The Multimedia Art Museum of Moscow launched its new website, The History of Russia in Photos, last week. Afisha.Daily talked to the project manager and found out how this library was created and is maintained.
Rashel Zemlinskaya, Project Manager for History of Russia In Photos
The History of Russia in Photos began life as an editorial project: in 2007 the Multimedia Art Museum of Moscow (MAMM) published the first book in its series “20th Century Russia in Photos”. Naturally, publishing a book is never easy: it took nearly ten years for the museum to publish the third book in the series (Russia from 1941 to 1964). The fourth chapter is due out this year.
Making an online database, accessible to everyone, was always the endgame. Even though Olga Sviblova (the director of the MAMM, who spearheaded the project at the time) had a hard time using email back when the first book was launched into production, it was her visionary idea to bring the project to the public via the digital medium. All the copyrights and agreements secured by MAMM in order to print the books always included web distribution rights from the very beginning.
First Steps to Digitisation
The first version of our website was designed in-house, and was very conservative from the user experience standpoint.

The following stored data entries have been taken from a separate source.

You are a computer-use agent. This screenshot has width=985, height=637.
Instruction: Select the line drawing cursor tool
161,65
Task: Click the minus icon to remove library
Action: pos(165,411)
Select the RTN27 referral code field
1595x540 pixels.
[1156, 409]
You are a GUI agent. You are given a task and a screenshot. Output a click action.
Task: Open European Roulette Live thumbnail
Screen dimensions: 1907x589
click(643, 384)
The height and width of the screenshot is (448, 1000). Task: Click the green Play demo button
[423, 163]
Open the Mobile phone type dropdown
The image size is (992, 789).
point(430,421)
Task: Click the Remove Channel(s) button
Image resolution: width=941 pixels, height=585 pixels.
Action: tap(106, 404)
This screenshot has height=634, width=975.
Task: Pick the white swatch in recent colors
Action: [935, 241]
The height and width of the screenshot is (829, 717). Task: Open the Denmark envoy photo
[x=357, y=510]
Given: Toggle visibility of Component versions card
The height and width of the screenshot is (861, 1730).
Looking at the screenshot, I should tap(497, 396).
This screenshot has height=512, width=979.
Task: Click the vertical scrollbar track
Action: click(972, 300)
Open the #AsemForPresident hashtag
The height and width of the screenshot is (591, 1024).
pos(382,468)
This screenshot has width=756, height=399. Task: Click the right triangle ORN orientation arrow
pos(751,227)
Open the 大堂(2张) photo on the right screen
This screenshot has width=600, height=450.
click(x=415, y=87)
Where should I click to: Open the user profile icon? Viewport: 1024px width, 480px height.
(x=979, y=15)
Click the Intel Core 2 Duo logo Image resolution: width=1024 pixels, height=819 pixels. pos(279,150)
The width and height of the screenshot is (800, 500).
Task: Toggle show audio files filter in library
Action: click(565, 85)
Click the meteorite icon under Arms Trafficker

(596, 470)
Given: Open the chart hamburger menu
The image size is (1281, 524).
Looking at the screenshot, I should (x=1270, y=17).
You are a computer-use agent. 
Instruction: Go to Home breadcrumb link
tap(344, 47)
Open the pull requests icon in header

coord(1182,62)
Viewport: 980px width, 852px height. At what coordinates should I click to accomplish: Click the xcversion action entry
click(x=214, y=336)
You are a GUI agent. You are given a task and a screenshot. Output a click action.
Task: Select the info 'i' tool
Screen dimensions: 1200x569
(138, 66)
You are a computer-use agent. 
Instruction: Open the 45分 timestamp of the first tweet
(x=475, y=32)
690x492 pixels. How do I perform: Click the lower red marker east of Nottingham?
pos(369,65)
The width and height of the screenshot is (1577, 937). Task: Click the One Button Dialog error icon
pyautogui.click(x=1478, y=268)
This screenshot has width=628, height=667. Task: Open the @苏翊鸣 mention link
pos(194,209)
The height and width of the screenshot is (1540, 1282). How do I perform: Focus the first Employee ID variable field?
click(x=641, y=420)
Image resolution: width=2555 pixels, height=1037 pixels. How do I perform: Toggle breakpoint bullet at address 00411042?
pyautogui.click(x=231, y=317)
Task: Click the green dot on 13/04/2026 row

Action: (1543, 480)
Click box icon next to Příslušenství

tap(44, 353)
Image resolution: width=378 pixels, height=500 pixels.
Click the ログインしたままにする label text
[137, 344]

We are, after all, a museum. We then developed a prototype which we showed to various governmental organisations and tech companies, looking for support. Our resources and budget weren't sufficient to get this project off the ground. A museum is not well suited to create web projects on its own.
Finally, Yandex came to the rescue. They did what we could not: the company created a convenient archive with a hundred thousand photos, a fast response time and which was easily scalable – essentially, the product our users see today. The content consists primarily of photos provided by MAMM and our partner museums, which participated in this project. Thanks to the support provided by Yandex, the museum can focus on further project development: archive digitisation, proper photo attribution and categorisation, as well as the search for new partners.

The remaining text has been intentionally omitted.